TRY IT:
Copy the records below verbatim, from the first line through the line containing "Click the up", inclusive, and output nothing else.

Dataset items:
----

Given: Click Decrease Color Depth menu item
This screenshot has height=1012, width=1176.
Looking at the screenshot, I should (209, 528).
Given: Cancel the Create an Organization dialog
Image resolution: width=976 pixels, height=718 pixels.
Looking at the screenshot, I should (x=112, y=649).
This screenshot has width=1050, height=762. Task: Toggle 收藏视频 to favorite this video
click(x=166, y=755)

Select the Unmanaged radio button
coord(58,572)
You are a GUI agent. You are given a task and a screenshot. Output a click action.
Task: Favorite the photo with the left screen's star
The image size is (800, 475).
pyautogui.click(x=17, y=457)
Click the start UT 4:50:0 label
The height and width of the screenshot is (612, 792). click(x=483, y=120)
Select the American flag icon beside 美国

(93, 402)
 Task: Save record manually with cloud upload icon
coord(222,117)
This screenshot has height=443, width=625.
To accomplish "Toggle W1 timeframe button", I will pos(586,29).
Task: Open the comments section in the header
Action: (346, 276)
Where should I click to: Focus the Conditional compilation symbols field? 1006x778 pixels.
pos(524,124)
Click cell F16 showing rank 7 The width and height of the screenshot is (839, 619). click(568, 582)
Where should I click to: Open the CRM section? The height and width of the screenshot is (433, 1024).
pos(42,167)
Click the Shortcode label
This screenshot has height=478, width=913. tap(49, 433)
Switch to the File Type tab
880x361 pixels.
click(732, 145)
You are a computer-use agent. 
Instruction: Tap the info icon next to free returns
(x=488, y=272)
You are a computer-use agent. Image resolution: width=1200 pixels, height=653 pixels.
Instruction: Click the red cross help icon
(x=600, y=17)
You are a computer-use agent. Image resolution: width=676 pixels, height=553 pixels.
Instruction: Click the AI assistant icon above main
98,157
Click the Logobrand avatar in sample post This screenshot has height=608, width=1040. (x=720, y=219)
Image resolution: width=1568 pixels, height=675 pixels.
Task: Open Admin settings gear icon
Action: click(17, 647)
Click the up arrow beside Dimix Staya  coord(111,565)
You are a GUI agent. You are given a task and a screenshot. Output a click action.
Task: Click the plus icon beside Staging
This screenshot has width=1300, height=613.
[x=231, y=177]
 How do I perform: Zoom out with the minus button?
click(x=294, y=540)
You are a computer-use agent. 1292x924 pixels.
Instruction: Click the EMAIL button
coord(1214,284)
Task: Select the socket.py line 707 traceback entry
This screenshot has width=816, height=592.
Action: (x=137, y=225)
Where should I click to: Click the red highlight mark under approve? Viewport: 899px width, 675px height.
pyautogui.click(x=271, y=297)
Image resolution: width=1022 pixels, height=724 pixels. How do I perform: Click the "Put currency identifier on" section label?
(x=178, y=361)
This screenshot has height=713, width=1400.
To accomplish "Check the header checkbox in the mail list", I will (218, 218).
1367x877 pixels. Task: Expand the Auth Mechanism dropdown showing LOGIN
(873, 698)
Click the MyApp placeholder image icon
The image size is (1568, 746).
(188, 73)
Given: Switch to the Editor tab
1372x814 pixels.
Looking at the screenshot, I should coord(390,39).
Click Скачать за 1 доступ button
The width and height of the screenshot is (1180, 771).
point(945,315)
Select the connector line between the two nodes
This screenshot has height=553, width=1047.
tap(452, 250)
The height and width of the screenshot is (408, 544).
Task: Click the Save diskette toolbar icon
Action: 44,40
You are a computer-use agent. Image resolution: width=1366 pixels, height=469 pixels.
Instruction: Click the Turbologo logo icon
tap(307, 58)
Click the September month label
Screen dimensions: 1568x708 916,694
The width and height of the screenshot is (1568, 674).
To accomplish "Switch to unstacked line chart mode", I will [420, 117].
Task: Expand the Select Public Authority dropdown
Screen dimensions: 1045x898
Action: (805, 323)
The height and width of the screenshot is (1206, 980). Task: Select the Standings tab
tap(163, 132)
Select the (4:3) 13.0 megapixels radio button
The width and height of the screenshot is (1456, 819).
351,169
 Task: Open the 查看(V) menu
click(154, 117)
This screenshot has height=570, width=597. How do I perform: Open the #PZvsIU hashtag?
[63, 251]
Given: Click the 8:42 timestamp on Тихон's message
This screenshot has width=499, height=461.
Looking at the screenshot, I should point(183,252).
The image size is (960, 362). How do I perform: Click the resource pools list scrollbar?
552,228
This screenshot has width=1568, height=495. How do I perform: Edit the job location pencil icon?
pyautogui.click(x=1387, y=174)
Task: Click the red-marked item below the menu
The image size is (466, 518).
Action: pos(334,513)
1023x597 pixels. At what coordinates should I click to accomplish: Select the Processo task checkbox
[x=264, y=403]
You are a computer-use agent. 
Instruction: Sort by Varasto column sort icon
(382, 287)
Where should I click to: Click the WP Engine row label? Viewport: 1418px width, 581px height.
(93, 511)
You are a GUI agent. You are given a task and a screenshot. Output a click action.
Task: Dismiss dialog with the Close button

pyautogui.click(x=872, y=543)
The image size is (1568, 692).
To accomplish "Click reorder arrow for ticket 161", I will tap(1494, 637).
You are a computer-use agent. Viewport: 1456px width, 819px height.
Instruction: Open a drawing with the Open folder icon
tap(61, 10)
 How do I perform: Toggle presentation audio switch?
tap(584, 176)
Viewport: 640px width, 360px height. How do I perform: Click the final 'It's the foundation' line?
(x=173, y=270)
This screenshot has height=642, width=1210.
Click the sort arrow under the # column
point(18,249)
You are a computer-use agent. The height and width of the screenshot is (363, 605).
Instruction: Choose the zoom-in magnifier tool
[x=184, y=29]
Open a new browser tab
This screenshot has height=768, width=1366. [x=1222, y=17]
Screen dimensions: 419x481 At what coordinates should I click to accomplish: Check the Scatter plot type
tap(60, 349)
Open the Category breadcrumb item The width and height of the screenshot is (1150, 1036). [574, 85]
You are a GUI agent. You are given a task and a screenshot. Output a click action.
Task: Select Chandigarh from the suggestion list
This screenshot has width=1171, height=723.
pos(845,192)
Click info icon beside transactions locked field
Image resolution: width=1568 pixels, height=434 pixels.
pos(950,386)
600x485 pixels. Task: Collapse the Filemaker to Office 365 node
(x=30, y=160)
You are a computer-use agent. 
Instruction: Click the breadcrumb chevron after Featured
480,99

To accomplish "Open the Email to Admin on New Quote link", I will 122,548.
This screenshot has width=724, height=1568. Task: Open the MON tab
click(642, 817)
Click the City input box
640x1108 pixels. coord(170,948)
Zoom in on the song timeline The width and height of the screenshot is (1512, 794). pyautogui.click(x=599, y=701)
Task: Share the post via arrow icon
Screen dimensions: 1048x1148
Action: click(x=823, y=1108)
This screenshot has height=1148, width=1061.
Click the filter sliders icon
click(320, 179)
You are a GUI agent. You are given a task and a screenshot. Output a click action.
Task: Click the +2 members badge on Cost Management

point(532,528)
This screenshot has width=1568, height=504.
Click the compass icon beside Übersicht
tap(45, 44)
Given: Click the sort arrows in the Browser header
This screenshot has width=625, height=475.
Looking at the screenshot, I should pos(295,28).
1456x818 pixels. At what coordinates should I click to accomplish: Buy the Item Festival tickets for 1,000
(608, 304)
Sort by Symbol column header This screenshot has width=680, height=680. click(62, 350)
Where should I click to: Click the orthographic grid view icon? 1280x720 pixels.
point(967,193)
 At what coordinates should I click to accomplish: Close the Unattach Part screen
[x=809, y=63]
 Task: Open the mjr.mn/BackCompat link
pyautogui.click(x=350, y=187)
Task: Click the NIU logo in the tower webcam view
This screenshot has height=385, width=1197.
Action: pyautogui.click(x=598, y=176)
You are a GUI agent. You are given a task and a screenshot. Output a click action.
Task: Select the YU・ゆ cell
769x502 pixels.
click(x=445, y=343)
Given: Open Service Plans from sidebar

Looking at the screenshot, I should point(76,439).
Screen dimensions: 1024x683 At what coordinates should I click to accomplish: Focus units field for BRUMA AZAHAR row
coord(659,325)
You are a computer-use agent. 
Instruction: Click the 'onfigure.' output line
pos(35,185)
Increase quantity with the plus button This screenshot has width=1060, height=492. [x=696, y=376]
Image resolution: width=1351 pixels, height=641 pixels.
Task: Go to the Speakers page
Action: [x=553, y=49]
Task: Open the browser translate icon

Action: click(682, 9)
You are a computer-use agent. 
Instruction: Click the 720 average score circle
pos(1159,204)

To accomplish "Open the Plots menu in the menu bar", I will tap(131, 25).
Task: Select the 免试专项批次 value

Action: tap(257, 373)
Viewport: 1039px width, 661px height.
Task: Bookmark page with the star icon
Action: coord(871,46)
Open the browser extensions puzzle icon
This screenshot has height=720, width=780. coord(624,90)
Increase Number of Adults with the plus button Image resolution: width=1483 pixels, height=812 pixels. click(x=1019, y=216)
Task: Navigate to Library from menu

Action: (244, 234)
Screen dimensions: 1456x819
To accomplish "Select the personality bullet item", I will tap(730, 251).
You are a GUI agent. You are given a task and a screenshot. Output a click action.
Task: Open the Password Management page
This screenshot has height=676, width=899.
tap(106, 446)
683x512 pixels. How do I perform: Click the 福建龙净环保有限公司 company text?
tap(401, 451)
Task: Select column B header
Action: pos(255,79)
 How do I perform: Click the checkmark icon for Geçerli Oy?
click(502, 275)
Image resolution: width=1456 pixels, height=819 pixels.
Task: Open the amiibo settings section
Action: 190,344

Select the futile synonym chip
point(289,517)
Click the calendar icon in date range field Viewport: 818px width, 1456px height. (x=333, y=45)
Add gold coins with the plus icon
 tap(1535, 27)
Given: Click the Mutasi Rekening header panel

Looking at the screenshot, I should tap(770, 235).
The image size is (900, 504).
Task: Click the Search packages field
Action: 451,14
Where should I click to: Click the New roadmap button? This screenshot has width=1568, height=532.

----

EXERCISE SOLUTION:
Given: Click Decrease Color Depth menu item
This screenshot has height=1012, width=1176.
Looking at the screenshot, I should (209, 528).
Given: Cancel the Create an Organization dialog
Image resolution: width=976 pixels, height=718 pixels.
Looking at the screenshot, I should (x=112, y=649).
This screenshot has width=1050, height=762. Task: Toggle 收藏视频 to favorite this video
click(x=166, y=755)

Select the Unmanaged radio button
coord(58,572)
You are a GUI agent. You are given a task and a screenshot. Output a click action.
Task: Favorite the photo with the left screen's star
The image size is (800, 475).
pyautogui.click(x=17, y=457)
Click the start UT 4:50:0 label
The height and width of the screenshot is (612, 792). click(x=483, y=120)
Select the American flag icon beside 美国

(93, 402)
 Task: Save record manually with cloud upload icon
coord(222,117)
This screenshot has height=443, width=625.
To accomplish "Toggle W1 timeframe button", I will pos(586,29).
Task: Open the comments section in the header
Action: (346, 276)
Where should I click to: Focus the Conditional compilation symbols field? 1006x778 pixels.
pos(524,124)
Click cell F16 showing rank 7 The width and height of the screenshot is (839, 619). click(568, 582)
Where should I click to: Open the CRM section? The height and width of the screenshot is (433, 1024).
pos(42,167)
Click the Shortcode label
This screenshot has height=478, width=913. tap(49, 433)
Switch to the File Type tab
880x361 pixels.
click(732, 145)
You are a computer-use agent. 
Instruction: Tap the info icon next to free returns
(x=488, y=272)
You are a computer-use agent. Image resolution: width=1200 pixels, height=653 pixels.
Instruction: Click the red cross help icon
(x=600, y=17)
You are a computer-use agent. Image resolution: width=676 pixels, height=553 pixels.
Instruction: Click the AI assistant icon above main
98,157
Click the Logobrand avatar in sample post This screenshot has height=608, width=1040. (x=720, y=219)
Image resolution: width=1568 pixels, height=675 pixels.
Task: Open Admin settings gear icon
Action: click(17, 647)
Click the up arrow beside Dimix Staya  coord(111,565)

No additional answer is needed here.